You can imagine what a treat it is to read them. Each one of them has its own personality, agenda and backstory. One is run by a guy from my church, and one is run by someone I was a reporter with years ago and a local hairdresser. One paper is very focused on nostalgia; the front page features old photos of the Palace Theater, old guys in fedoras standing around the bar at the Marconi Club, and “Guess Whose Yearbook Picture This Is” contests. Another paper is just retyped press releases, which is entertaining in its own right.
Each of these papers is a wonder. Where else can you read a front page story about an opera singer who came back to Hubbard to put on a little demonstration for the Catholic school kids and be able to point to the picture and say, “Hey, wasn’t that kid our paper boy on Stewart Avenue?”
There are few stories or ads where I don’t recognize someone.
Hubbard is like the intersection between Pleasantville and Mayberry. Some things never change and that is so weirdly comforting. When I pick up those papers, I’m happy to find that the McBride House still has geese and country decor on the porch. That Mrs. Kollat is still adviser to Future Teachers of America. That there is still a Zitnik and a Williams bowling at Bell Wick Bowl, and there’s still a Giancola and a Rosile playing high school football. Ray Wells is still a patrolman and Art Magee is still mayor. These are papers where you can sign your letter to the editor “Grandpa.” And most people know who it is.

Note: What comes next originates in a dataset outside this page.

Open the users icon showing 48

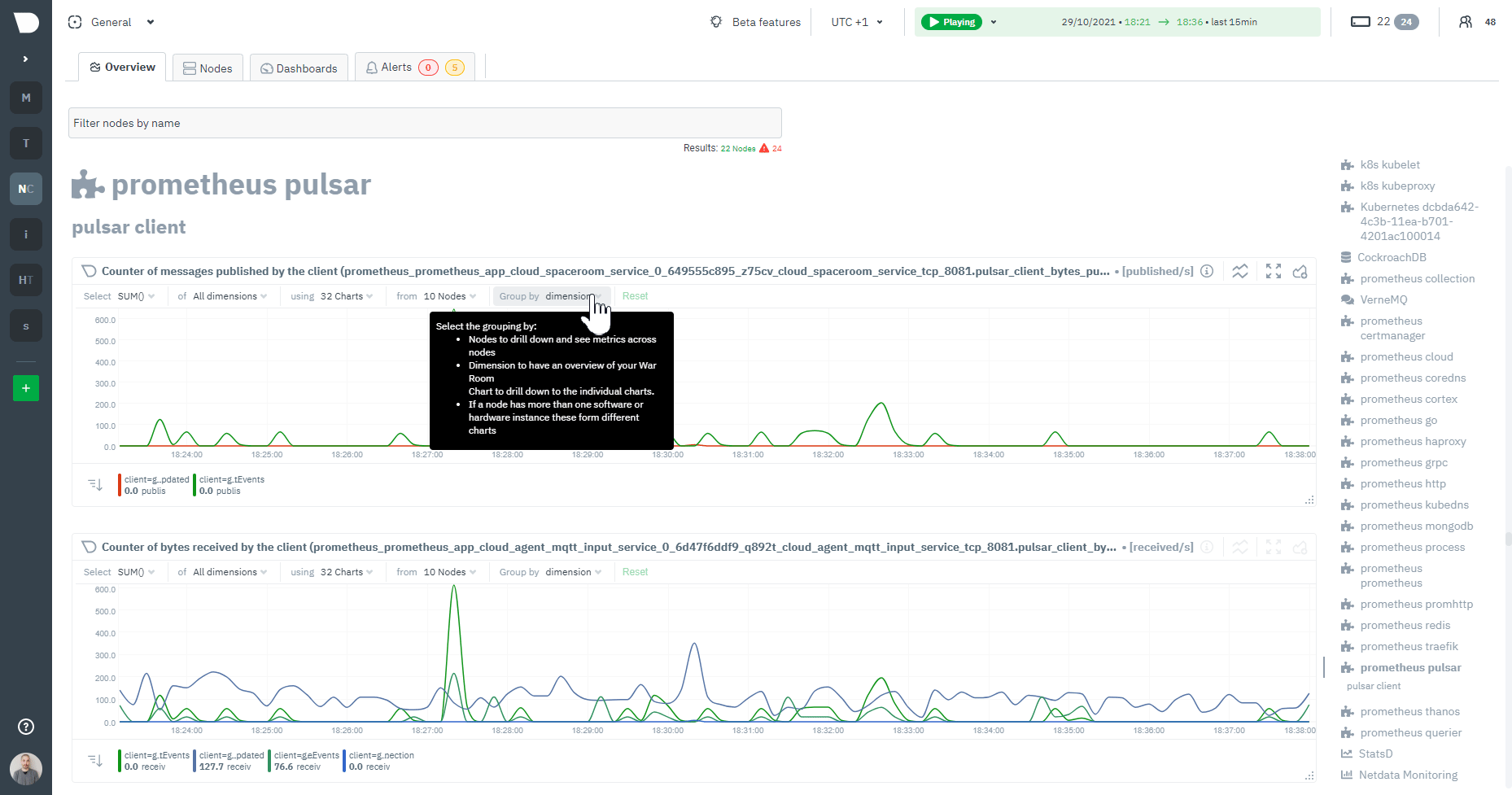pos(1469,22)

My husband used to read the bowling team reports aloud to me in a Garrison Keillor voice and, I’m telling you, that kind of an evening just can’t be beat with a stick. At one point, he stopped and said, “This can’t be right. There are two bowling teams for Patton’s Sparkle Market, one for grocery and one for produce? How can a grocery store produce department have its own bowling team?”
I snorted. “Have you seen the size of Patton’s? They moved out of that old store across from Lawson’s years ago and they’re in the new store now. Their produce department has the entire Class of 1975 working in it. Of course it has its own bowling team.”
My only complaint is that there is sometimes just not quite enough information. Instead of “She is the daughter of Bill and Maryann Johnston,” I propose they do something like this: “She is the daughter of Bill and Maryann (formerly Smith – you know, the one from Class of 1977 who broke up with Duane Perry to go to the prom with that foreign exchange student from Germany and wore scarves her entire senior year to hide her hickeys) Johnston (You remember Bill Johnston. He was Paul Johnston’s younger brother, not the one who was suspended for surreptitiously placing a middle finger on his leg in the Key Club photo for the yearbook, but the other one, the one who was friends with Ron Whatshisname. Ron married Patti Wright her junior year and she was pregnant at Homecoming and wore that empire waist dress.)
I’ve always had two underlying fantasies: One, to start a small town newspaper and the other to move back to Hubbard, into our old house on Stewart Avenue, adding about three more bathrooms and walking to Mageros’ candy shop every afternoon for chocolates – hell, what am I saying – walk everywhere. My ultimate dream life would be to combine the two and start a fifth weekly newspaper in Hubbard.
I could send them to Barb, who will be long gone, living in a high-rise condo in Florida. She’d be so jealous.